'''

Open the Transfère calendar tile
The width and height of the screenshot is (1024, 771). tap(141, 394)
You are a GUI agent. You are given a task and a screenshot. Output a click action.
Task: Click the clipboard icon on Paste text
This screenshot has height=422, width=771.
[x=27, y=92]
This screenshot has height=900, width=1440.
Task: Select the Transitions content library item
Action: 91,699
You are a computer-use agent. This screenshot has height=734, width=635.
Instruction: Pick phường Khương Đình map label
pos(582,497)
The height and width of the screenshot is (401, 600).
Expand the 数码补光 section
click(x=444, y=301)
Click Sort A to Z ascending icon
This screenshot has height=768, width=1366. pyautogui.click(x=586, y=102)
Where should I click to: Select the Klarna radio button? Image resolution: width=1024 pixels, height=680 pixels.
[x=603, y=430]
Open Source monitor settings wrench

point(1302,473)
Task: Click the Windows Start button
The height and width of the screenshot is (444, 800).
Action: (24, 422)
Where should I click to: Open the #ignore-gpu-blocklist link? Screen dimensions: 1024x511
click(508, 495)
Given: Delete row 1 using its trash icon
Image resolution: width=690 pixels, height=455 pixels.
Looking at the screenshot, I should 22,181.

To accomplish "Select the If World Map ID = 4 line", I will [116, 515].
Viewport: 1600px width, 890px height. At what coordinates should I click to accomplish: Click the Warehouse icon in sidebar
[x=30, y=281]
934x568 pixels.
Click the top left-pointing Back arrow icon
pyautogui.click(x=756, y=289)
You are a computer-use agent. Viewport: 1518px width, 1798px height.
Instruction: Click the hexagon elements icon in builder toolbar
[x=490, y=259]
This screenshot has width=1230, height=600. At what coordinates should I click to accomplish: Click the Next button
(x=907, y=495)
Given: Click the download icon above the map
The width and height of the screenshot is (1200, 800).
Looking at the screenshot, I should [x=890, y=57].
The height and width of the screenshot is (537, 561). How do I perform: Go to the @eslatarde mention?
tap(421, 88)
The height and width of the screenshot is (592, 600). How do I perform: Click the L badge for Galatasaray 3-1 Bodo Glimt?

'''

◆ DESCRIPTION OF THE TASK ◆
Your task is to copy exactly, and only, the lines from the line with "Given: Click the download icon above the map" through the last line of the entries, both included.

◆ EXERCISE RESPONSE ◆
Given: Click the download icon above the map
The width and height of the screenshot is (1200, 800).
Looking at the screenshot, I should [x=890, y=57].
The height and width of the screenshot is (537, 561). How do I perform: Go to the @eslatarde mention?
tap(421, 88)
The height and width of the screenshot is (592, 600). How do I perform: Click the L badge for Galatasaray 3-1 Bodo Glimt?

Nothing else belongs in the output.